You can do RPC if you design your payload around it. See SOAP or even something like RMI over HTTP. Fan-out, quotas, fail-overs and retries. Everything can be done using HTTP. Does the specification itself solve those issues? No and it should not, because it would make it too complex and harm adaptation of HTTP.
You can wish that all you want, but it isn't going to happen. HTTP is an extremely effective way to deploy new protocols; it is effectively the richest protocol design toolkit available universally to developers, and has the added benefit of playing well with middleboxes. Expect more "cramming" in the future, not less.
Familiarity. I can either work with a protocol that has been around, in some way shape or form, for almost 30 years. That has matured, has a myriad of information relating to edge cases, is familiar to new and old developers, and is quick to develop for.
Or I can create my own protocol which has none of those benefits besides possibly quick development.
Middleboxes tend to not play well with non-HTTP content these days. Not long ago this was also the case for non-UDP/TCP protocols, this is even more cemented.
The only times I know that non-HTTP works is video games and that is sorta hit-or-miss on one ISP I frequent, they block protocols they don't know for "security".
Making it HTTPS is an easy way to get around any potential firewall problems and have it work easily in corporate settings.

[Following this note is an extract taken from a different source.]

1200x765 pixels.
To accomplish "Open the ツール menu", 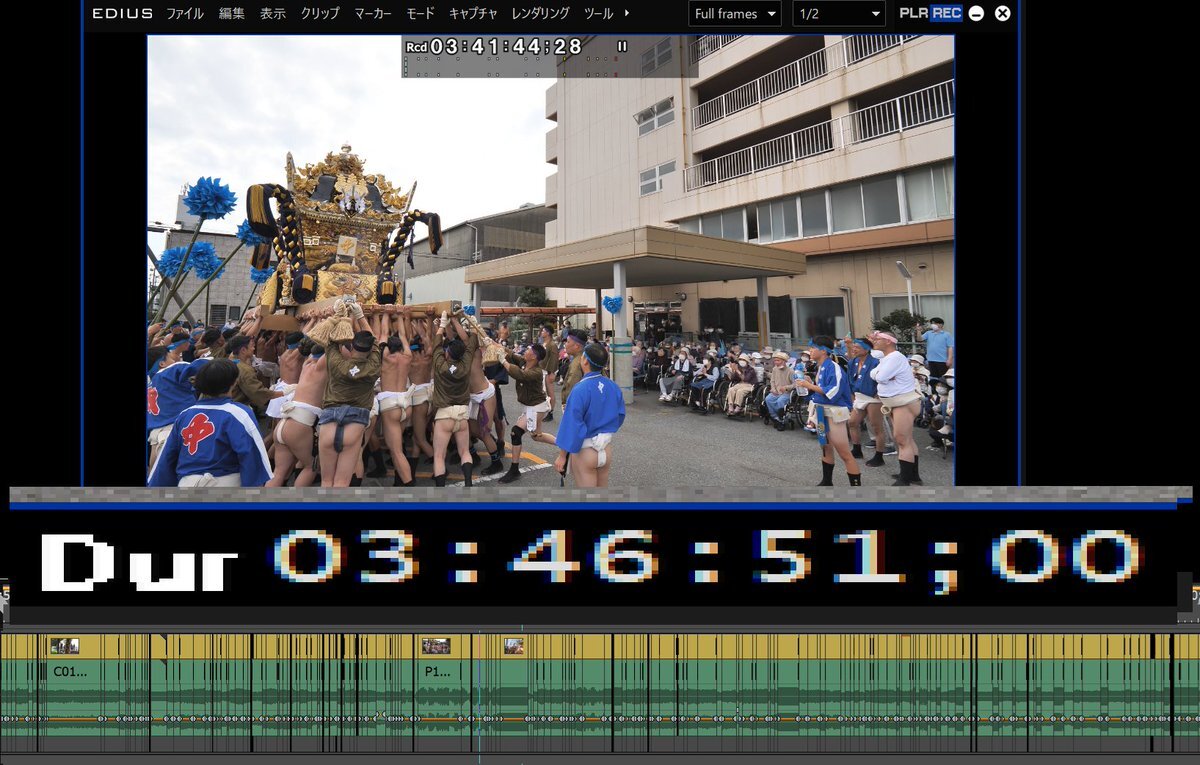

Blocked by who? Are you talking within some specific context, eg. corporate networks? Because HTTP/HTTPS are both TCP based protocols with some very limiting characteristics for many applications.
There are a whole lot of applications out there in widespread use that depend on UDP at the very least, eg. most multiplayer network games, just to use the simplest and most common example I can think of. Not everything can (or should) be stuffed into a HTTP transaction.
Sure, but there's a bit of a stretch from there to the parent posters claim "anything outside of port 80/443 will be blocked at some point" as a justification not to develop new, non-HTTP based protocols.
It's the next logical step to me.
We have the Link, Internet, and Transport layers pretty well sorted.
The Application layer is the next in line and it seems likely the web is going to win.
A good thing about the web winning(and possibly part of the reason it's winning)is it has a lot of the next(and possibly final) layer already standardized.
I'm not sure what you'd call it, let's say the Semantic Layer, all our human shit. (HTML, XML, and all the data formats, etc).
The thing to realize here is how much middleboxes sit between a client and a server, boxes which are aware of higher layers than just IP. It's impossible today to deploy an Internet-wide layer-4 protocol other than TCP or UDP, and increasingly it will be harder and harder to deploy a truly universal L7 protocol but HTTP. That's my limited view of this issue, how things like IPv6 might affect it I have no idea.